3.1 Cloning and analysis of HvCatalase cDNA

Prior to cloning of the HvCatalase cDNA, GenBank was searched for the cnidaria/hydra catalase(s) and an EST was found from H. magnipapillata coding for a protein similar to the N-terminal end of Sus scrofa catalase. This cDNA sequence was used to design primers (F2 and R3, see materials and methods) to clone a partial fragment of Catalase cDNA from H. vulgaris based on the realization that the conserved proteins between H. magnipapillata and H. vulgaris share high sequence similarity. Primers F2 and R3 were used in RT-PCR experiments to amplify and clone a segment of HvCatalase cDNA. Sequence analysis showed that the cloned PCR fragment was 289 bp in length. Also sequence analysis indicated the presence of an open reading frame (ORF) encoding a polypeptide with a high degree of similarity to Catalases of many organisms.

The full-length cDNA sequence encoding the putative catalase was cloned using the 5’-/3’-RACE method using gene specific primers designed from the above cloned segment. To confirm that the cDNA and PCR cloning products are indeed from the same gene, the full-length ORFs are cloned by PCR and sequenced (data not shown). The putative transcription initiation site found by 5’-RACE is located at nucleotide (nt) position 1 (Fig. 1). The initiation site of translation was placed at nt 86, inferred by conceptual translation of the sequence in all three reading frames and alignment with the known sequences of catalase proteins available in the GenBank database. The putative catalase gene (Fig. 1) is shown to contain a 1515 bp ORF and an in-frame TGA stop codon at the 3’-end of the coding region. The ORF is flanked by a 235 bp 3’-untranslated region followed by the putative 21 bp poly(A) tail. The cDNA sequence also contained a splice leader (nt 4 to 49) in the 5′-untranslated region and belonged to the splice leader B (SL-B) category (Derelle et al., 2010). The H. vulgaris SL sequence was 100% identical to SL sequences of H. vulgaris mRNA for 5S ribosomal RNA gene and cAMPresponse element binding protein (X83872) (E<10-16) or H. littoralis Pax-AmRNA (U96193) (E<10-16).

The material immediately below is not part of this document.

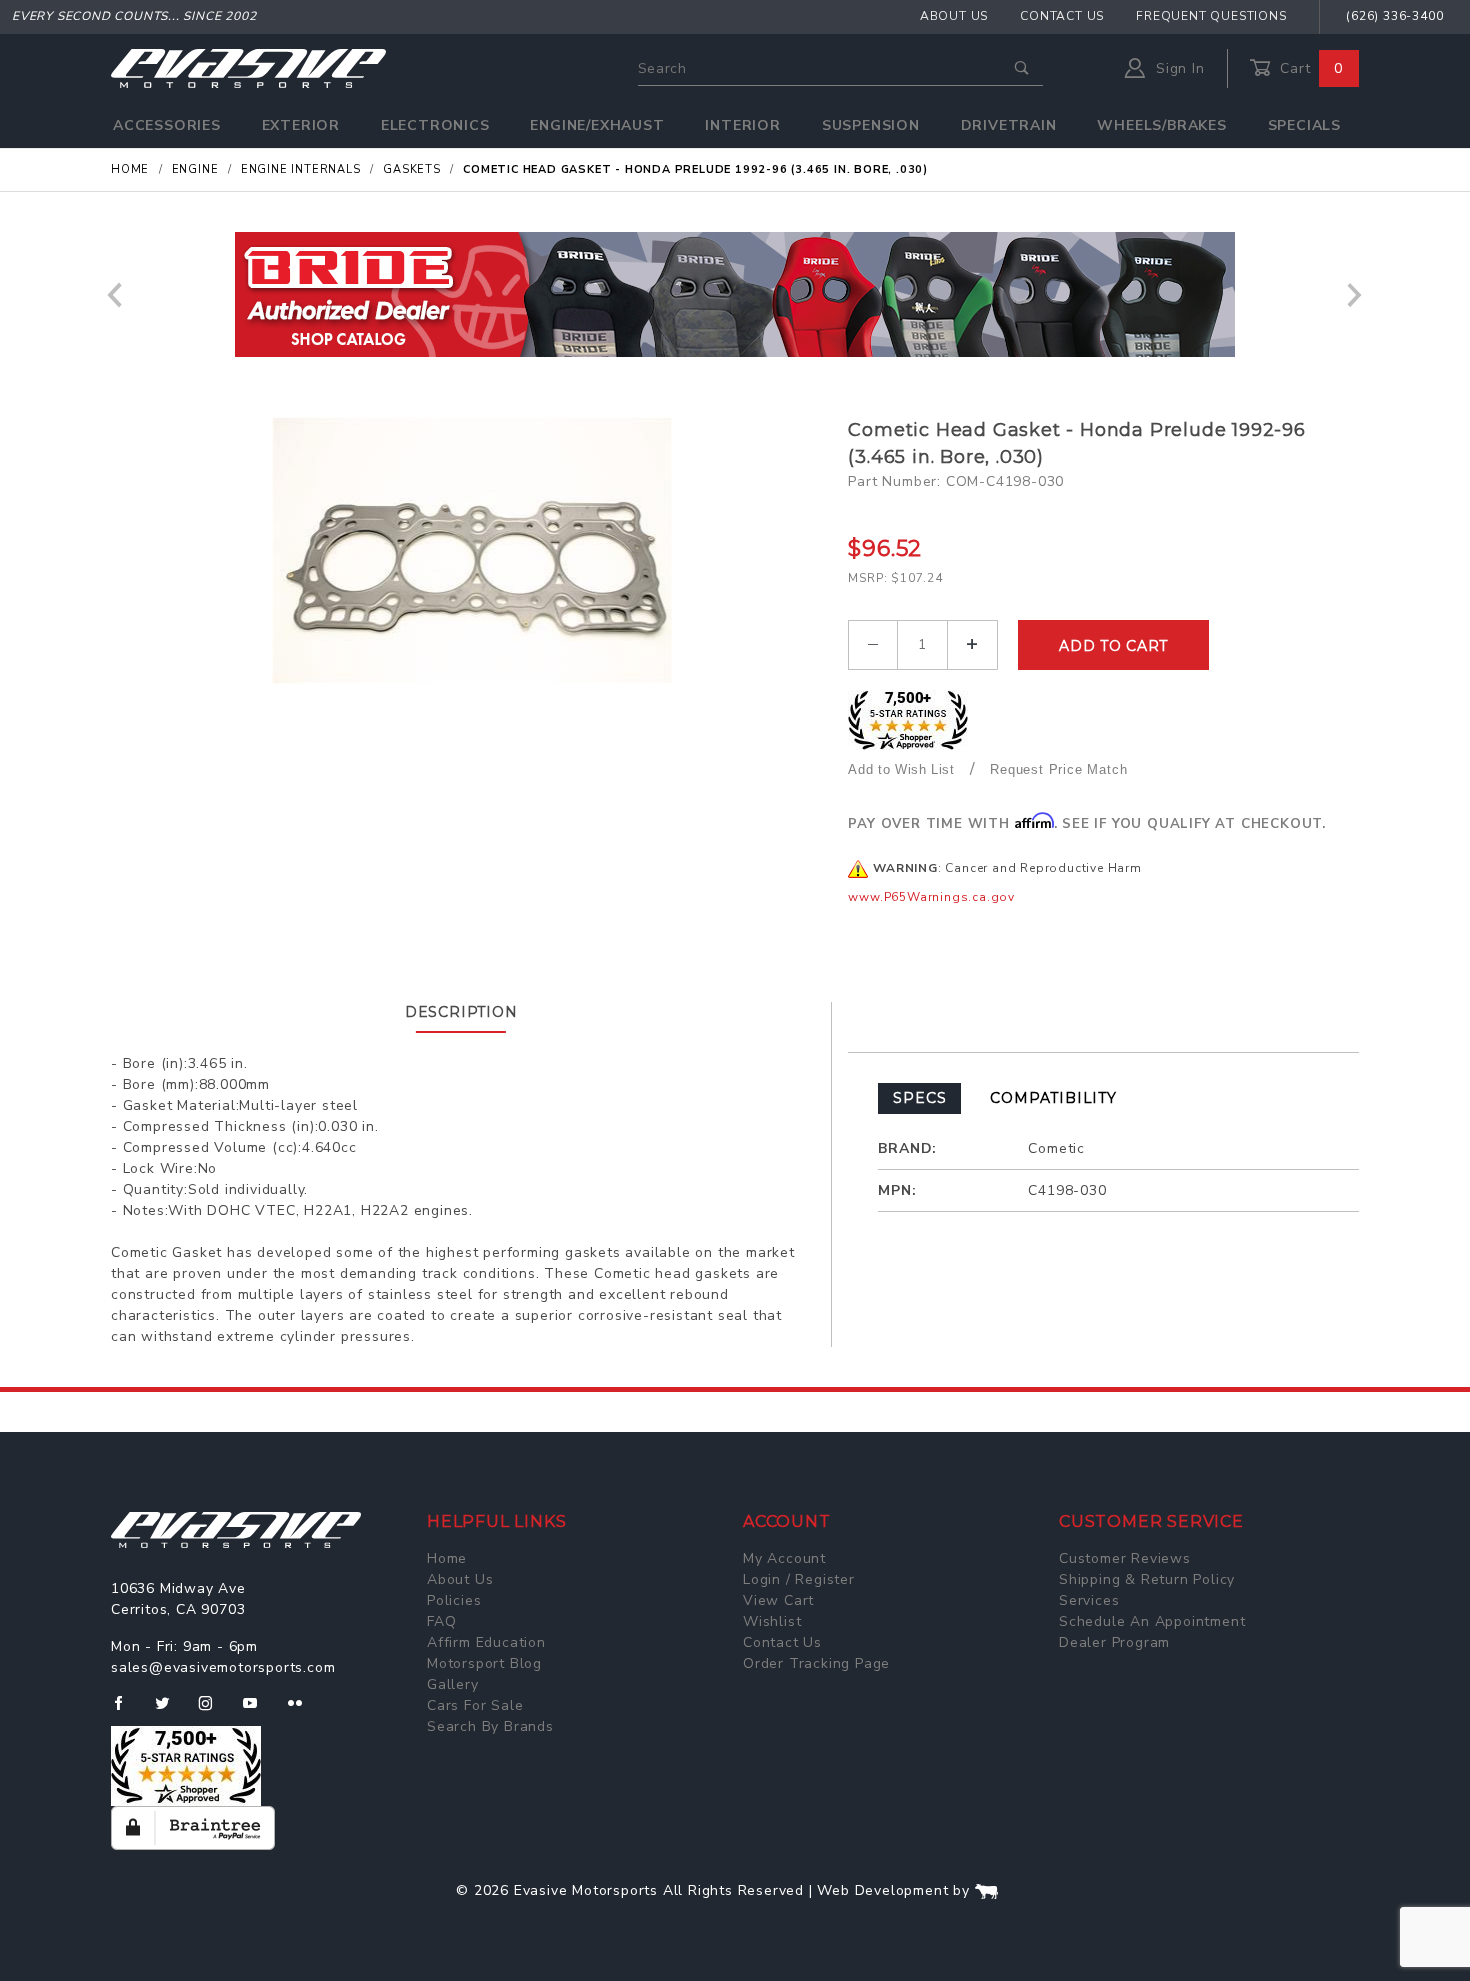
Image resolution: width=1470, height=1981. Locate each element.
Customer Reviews (1125, 1558)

The predicted amino acid sequence of the catalase cDNA is shown in Fig. 1. The deduced protein is composed of 505 amino acid residues. The theoretical isoelectric point (pI) and molecular weight (Mw) of the protein are calculated to be 6.59 and 57444.12 Da, respectively. As shown in Fig. 1, a variety of amino acid residues were conserved in HvCatalase including 36 residues interacting with a heme cofactor (Murthy et al., 1981), 77 consensus residues in distal and proximal sides of the prosthetic heme group (Zamocky et al., 2004), and 8 residues responsible for the NADPH binding (Putnam et al., 2000). The predicted HvCatalase amino acid sequence exhibited the characteristic catalase signature residues: RLFSYgDTH (residues 350-358).

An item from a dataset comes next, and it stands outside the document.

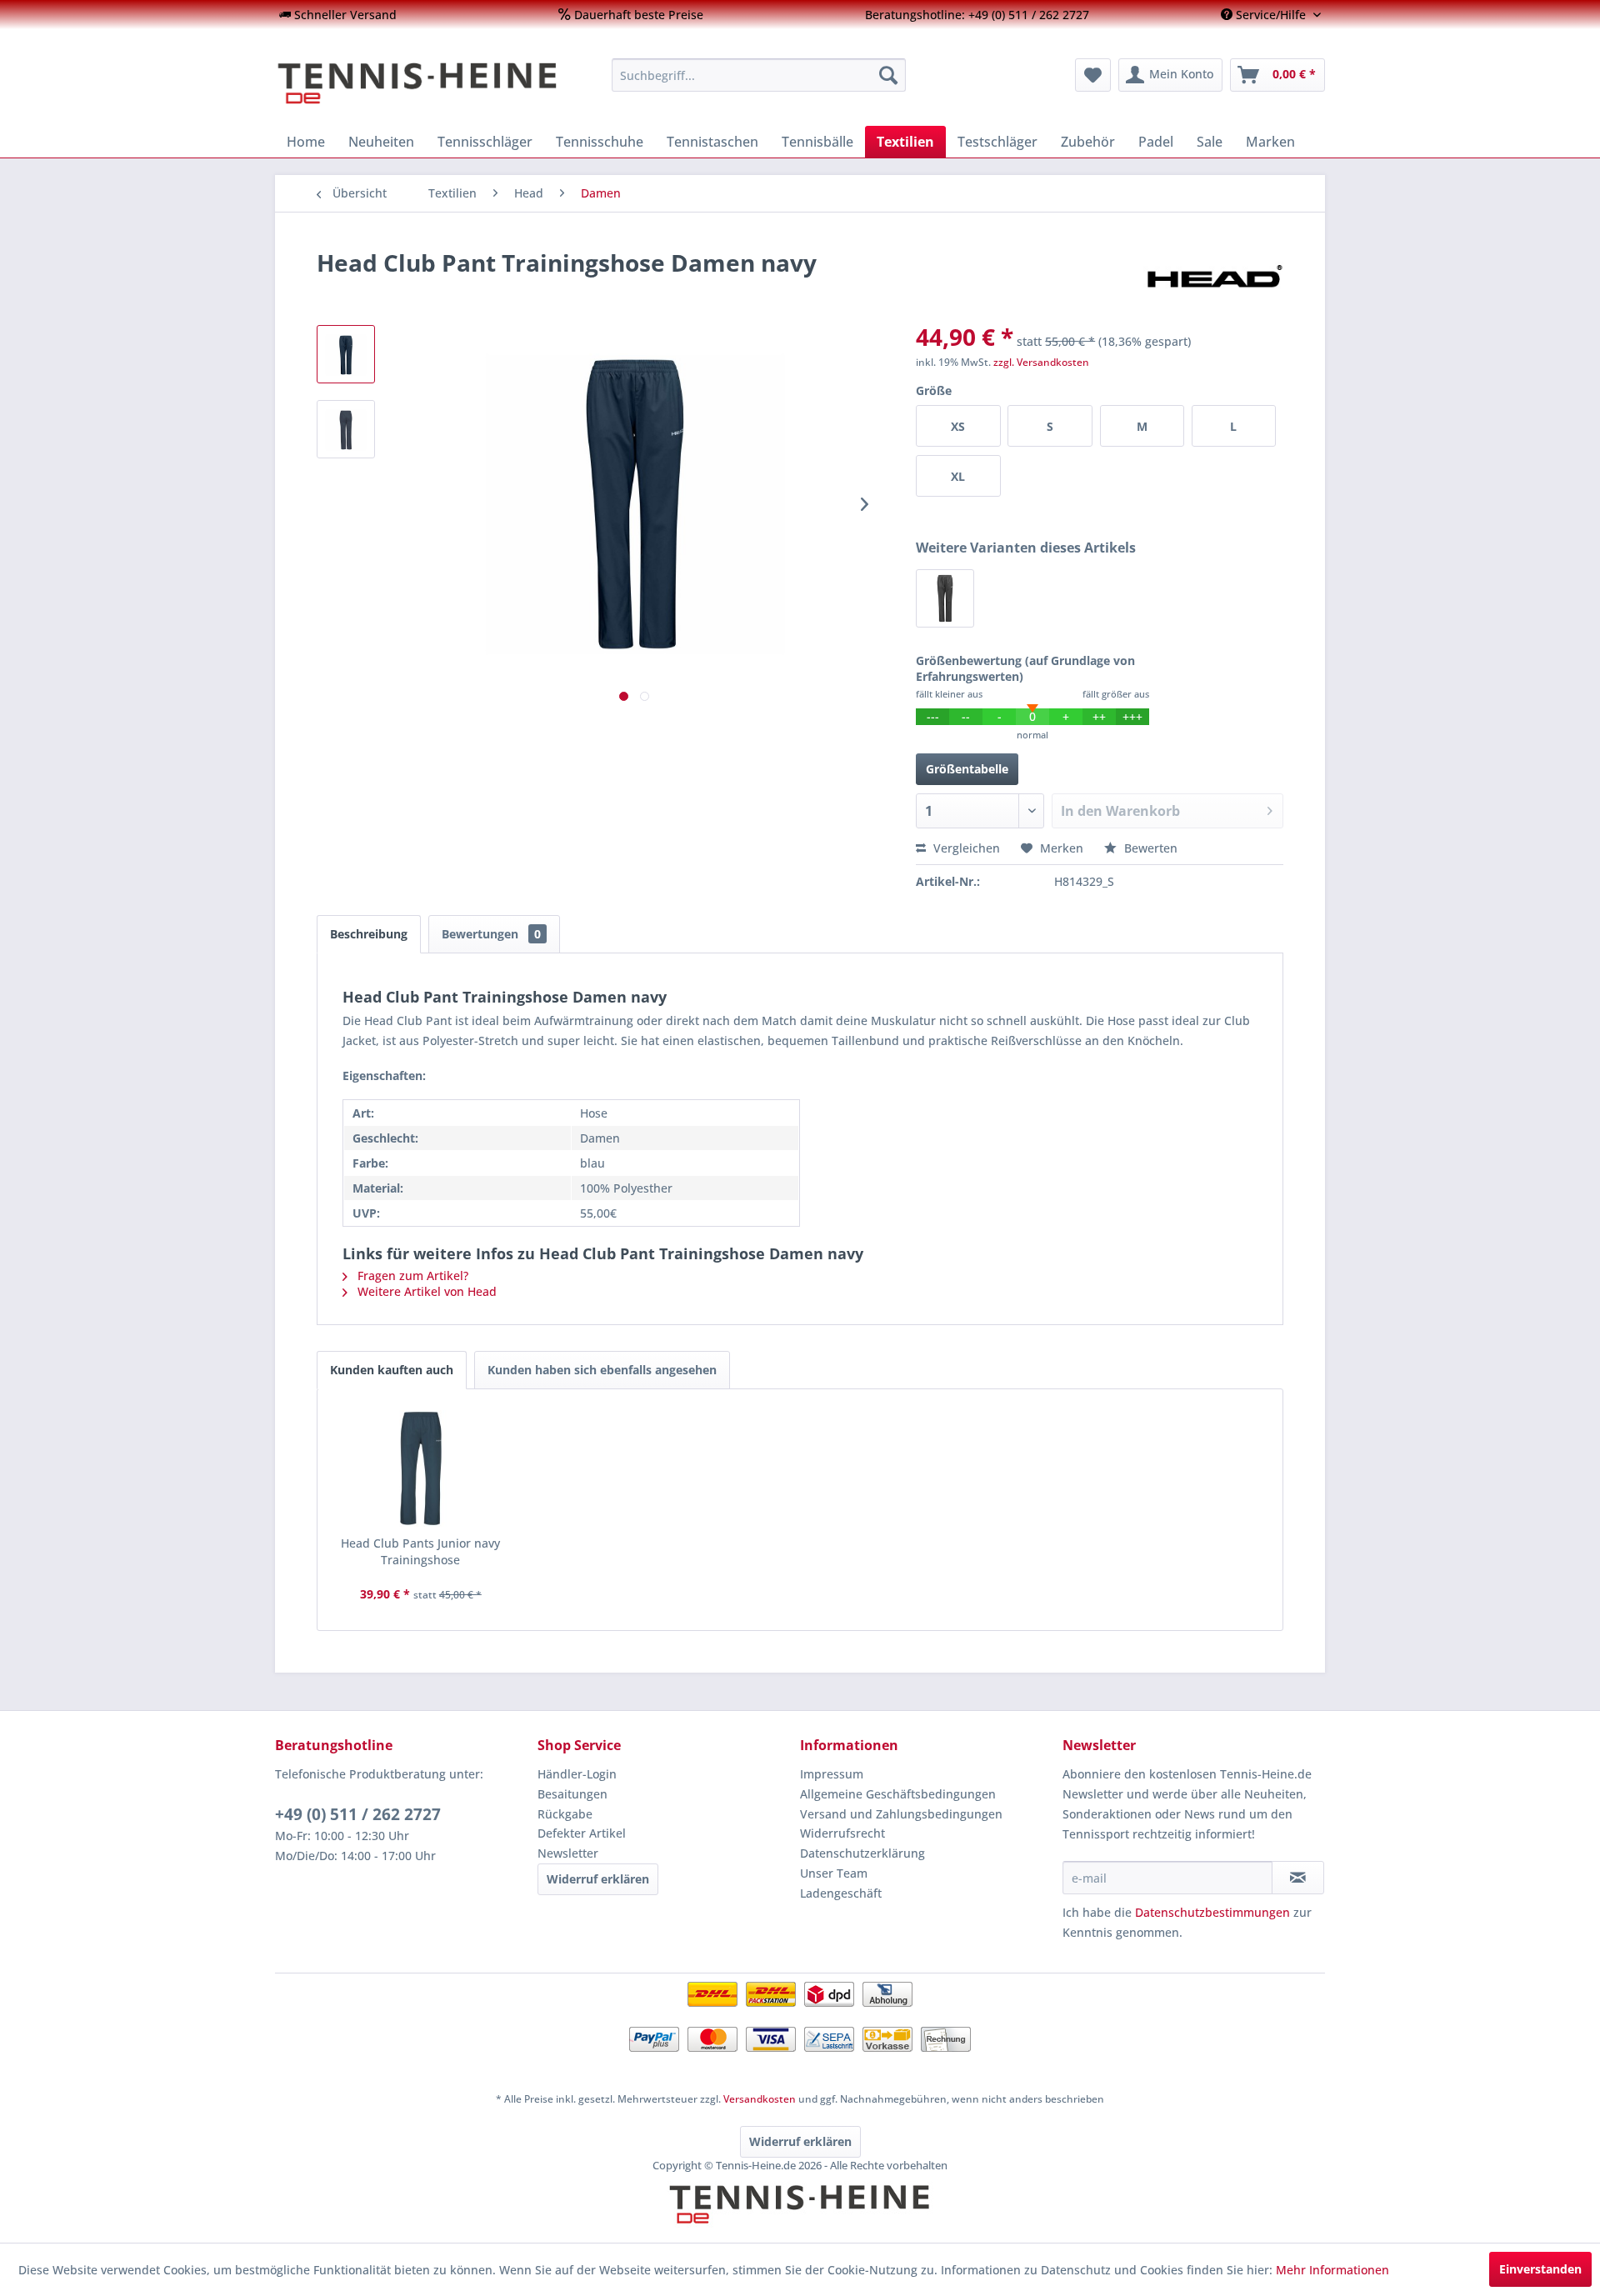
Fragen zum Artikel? (411, 1275)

The deduced HvCatalase amino acid sequence is aligned with representative catalases by the ClustalW method and is shown in Fig. 2. There were many absolutely conserved residues in all these sequences. The HvCatalase protein when compared to the proteins of GenBank database using the program BLAST had significant similarity scores with catalase of Sus scrofa (79 %), Homo sapiens (78 %), Canis familiaris (78 %), Mus musculus (77 %), Melopsittacus undulates (78 %), Rattus norvegicus (77 %), Xenopus laevis (77 %), Drosophila melanogaster (77 %), Danio rerio (75 %), Bombyx mori (77 %), Caenorhabditis elegans (75 %), Saccharomyces pombe (69 %); etc.

Hence identification of catalase signature RLFSYgDTH (residues 350-358) residues, presence of heme and NADPH binding residues and homology to other catalase proteins strongly suggest that this protein is a monofunctional catalase. Overall, these results suggested that the putative catalase of the H. vulgaris identified possessed the essential properties of a monofunctional catalase and can be classified accordingly.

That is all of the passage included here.